_REQUIRED ACTION_. Line by line, print the records exactly.

(Stored items)

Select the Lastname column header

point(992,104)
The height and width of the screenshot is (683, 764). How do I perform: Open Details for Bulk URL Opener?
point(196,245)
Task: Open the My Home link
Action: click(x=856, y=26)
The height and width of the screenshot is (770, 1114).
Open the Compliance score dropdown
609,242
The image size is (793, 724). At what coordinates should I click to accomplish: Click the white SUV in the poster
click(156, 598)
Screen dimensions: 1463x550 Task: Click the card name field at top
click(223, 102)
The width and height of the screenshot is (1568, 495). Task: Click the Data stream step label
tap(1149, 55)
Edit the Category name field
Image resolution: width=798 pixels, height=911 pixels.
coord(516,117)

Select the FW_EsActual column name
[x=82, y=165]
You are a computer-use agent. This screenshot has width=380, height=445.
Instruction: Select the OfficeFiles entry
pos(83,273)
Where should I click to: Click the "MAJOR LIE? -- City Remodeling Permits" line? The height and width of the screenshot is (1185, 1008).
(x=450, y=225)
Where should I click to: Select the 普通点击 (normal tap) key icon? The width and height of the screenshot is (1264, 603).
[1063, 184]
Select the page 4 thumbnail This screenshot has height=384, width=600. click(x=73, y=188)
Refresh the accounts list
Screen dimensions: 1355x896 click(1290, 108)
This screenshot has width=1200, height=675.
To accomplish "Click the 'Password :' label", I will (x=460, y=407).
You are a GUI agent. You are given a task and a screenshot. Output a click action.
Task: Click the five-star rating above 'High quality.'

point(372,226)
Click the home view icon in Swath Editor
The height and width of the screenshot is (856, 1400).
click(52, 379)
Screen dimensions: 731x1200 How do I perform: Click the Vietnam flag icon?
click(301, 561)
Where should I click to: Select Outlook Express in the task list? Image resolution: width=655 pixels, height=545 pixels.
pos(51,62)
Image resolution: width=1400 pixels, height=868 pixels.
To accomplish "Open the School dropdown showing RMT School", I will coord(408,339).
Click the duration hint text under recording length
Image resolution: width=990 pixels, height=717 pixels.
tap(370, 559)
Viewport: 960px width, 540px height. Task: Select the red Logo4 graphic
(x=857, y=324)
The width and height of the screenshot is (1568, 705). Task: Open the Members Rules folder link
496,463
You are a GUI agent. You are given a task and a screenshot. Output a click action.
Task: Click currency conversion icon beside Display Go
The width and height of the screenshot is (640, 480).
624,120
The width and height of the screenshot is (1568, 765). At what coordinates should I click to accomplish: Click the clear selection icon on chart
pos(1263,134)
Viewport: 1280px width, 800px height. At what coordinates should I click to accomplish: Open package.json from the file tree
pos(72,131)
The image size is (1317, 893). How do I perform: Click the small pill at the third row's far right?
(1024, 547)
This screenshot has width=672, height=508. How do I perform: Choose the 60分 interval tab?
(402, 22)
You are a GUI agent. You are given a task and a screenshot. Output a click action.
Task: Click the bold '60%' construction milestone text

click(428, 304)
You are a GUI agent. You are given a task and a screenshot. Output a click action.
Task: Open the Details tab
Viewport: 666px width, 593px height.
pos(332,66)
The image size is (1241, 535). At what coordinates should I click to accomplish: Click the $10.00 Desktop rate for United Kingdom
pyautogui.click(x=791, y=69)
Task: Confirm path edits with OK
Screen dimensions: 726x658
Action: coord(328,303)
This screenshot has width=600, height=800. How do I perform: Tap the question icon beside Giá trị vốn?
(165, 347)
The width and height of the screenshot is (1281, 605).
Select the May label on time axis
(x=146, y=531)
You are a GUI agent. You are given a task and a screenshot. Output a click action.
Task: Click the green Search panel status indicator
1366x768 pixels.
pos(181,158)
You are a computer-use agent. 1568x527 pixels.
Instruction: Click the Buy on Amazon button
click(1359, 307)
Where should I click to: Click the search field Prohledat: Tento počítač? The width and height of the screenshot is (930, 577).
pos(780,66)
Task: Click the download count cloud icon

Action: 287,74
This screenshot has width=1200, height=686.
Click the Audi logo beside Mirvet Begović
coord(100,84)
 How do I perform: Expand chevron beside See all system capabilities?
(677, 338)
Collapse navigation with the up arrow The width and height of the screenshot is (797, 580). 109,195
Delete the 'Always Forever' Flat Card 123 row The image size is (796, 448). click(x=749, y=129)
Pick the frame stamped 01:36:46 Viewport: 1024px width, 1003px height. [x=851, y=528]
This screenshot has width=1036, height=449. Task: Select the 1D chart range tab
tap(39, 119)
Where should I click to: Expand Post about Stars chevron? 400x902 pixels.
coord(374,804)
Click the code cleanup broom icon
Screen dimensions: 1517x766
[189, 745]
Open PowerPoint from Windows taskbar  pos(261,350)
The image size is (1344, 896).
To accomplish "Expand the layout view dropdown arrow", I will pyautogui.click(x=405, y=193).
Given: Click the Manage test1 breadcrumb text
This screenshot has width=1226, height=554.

_RESULT FOR THIS TASK_.
Select the Lastname column header

point(992,104)
The height and width of the screenshot is (683, 764). How do I perform: Open Details for Bulk URL Opener?
point(196,245)
Task: Open the My Home link
Action: click(x=856, y=26)
The height and width of the screenshot is (770, 1114).
Open the Compliance score dropdown
609,242
The image size is (793, 724). At what coordinates should I click to accomplish: Click the white SUV in the poster
click(156, 598)
Screen dimensions: 1463x550 Task: Click the card name field at top
click(223, 102)
The width and height of the screenshot is (1568, 495). Task: Click the Data stream step label
tap(1149, 55)
Edit the Category name field
Image resolution: width=798 pixels, height=911 pixels.
coord(516,117)

Select the FW_EsActual column name
[x=82, y=165]
You are a computer-use agent. This screenshot has width=380, height=445.
Instruction: Select the OfficeFiles entry
pos(83,273)
Where should I click to: Click the "MAJOR LIE? -- City Remodeling Permits" line? The height and width of the screenshot is (1185, 1008).
(x=450, y=225)
Where should I click to: Select the 普通点击 (normal tap) key icon? The width and height of the screenshot is (1264, 603).
[1063, 184]
Select the page 4 thumbnail This screenshot has height=384, width=600. click(x=73, y=188)
Refresh the accounts list
Screen dimensions: 1355x896 click(1290, 108)
This screenshot has width=1200, height=675.
To accomplish "Click the 'Password :' label", I will (x=460, y=407).
You are a GUI agent. You are given a task and a screenshot. Output a click action.
Task: Click the five-star rating above 'High quality.'

point(372,226)
Click the home view icon in Swath Editor
The height and width of the screenshot is (856, 1400).
click(52, 379)
Screen dimensions: 731x1200 How do I perform: Click the Vietnam flag icon?
click(301, 561)
Where should I click to: Select Outlook Express in the task list? Image resolution: width=655 pixels, height=545 pixels.
pos(51,62)
Image resolution: width=1400 pixels, height=868 pixels.
To accomplish "Open the School dropdown showing RMT School", I will coord(408,339).
Click the duration hint text under recording length
Image resolution: width=990 pixels, height=717 pixels.
tap(370, 559)
Viewport: 960px width, 540px height. Task: Select the red Logo4 graphic
(x=857, y=324)
The width and height of the screenshot is (1568, 705). Task: Open the Members Rules folder link
496,463
You are a GUI agent. You are given a task and a screenshot. Output a click action.
Task: Click currency conversion icon beside Display Go
The width and height of the screenshot is (640, 480).
624,120
The width and height of the screenshot is (1568, 765). At what coordinates should I click to accomplish: Click the clear selection icon on chart
pos(1263,134)
Viewport: 1280px width, 800px height. At what coordinates should I click to accomplish: Open package.json from the file tree
pos(72,131)
The image size is (1317, 893). How do I perform: Click the small pill at the third row's far right?
(1024, 547)
This screenshot has width=672, height=508. How do I perform: Choose the 60分 interval tab?
(402, 22)
You are a GUI agent. You are given a task and a screenshot. Output a click action.
Task: Click the bold '60%' construction milestone text

click(428, 304)
You are a GUI agent. You are given a task and a screenshot. Output a click action.
Task: Open the Details tab
Viewport: 666px width, 593px height.
pos(332,66)
The image size is (1241, 535). At what coordinates should I click to accomplish: Click the $10.00 Desktop rate for United Kingdom
pyautogui.click(x=791, y=69)
Task: Confirm path edits with OK
Screen dimensions: 726x658
Action: coord(328,303)
This screenshot has width=600, height=800. How do I perform: Tap the question icon beside Giá trị vốn?
(165, 347)
The width and height of the screenshot is (1281, 605).
Select the May label on time axis
(x=146, y=531)
You are a GUI agent. You are given a task and a screenshot. Output a click action.
Task: Click the green Search panel status indicator
1366x768 pixels.
pos(181,158)
You are a computer-use agent. 1568x527 pixels.
Instruction: Click the Buy on Amazon button
click(1359, 307)
Where should I click to: Click the search field Prohledat: Tento počítač? The width and height of the screenshot is (930, 577).
pos(780,66)
Task: Click the download count cloud icon

Action: 287,74
This screenshot has width=1200, height=686.
Click the Audi logo beside Mirvet Begović
coord(100,84)
 How do I perform: Expand chevron beside See all system capabilities?
(677, 338)
Collapse navigation with the up arrow The width and height of the screenshot is (797, 580). 109,195
Delete the 'Always Forever' Flat Card 123 row The image size is (796, 448). click(x=749, y=129)
Pick the frame stamped 01:36:46 Viewport: 1024px width, 1003px height. [x=851, y=528]
This screenshot has width=1036, height=449. Task: Select the 1D chart range tab
tap(39, 119)
Where should I click to: Expand Post about Stars chevron? 400x902 pixels.
coord(374,804)
Click the code cleanup broom icon
Screen dimensions: 1517x766
[189, 745]
Open PowerPoint from Windows taskbar  pos(261,350)
The image size is (1344, 896).
To accomplish "Expand the layout view dropdown arrow", I will pyautogui.click(x=405, y=193).
Given: Click the Manage test1 breadcrumb text
This screenshot has width=1226, height=554.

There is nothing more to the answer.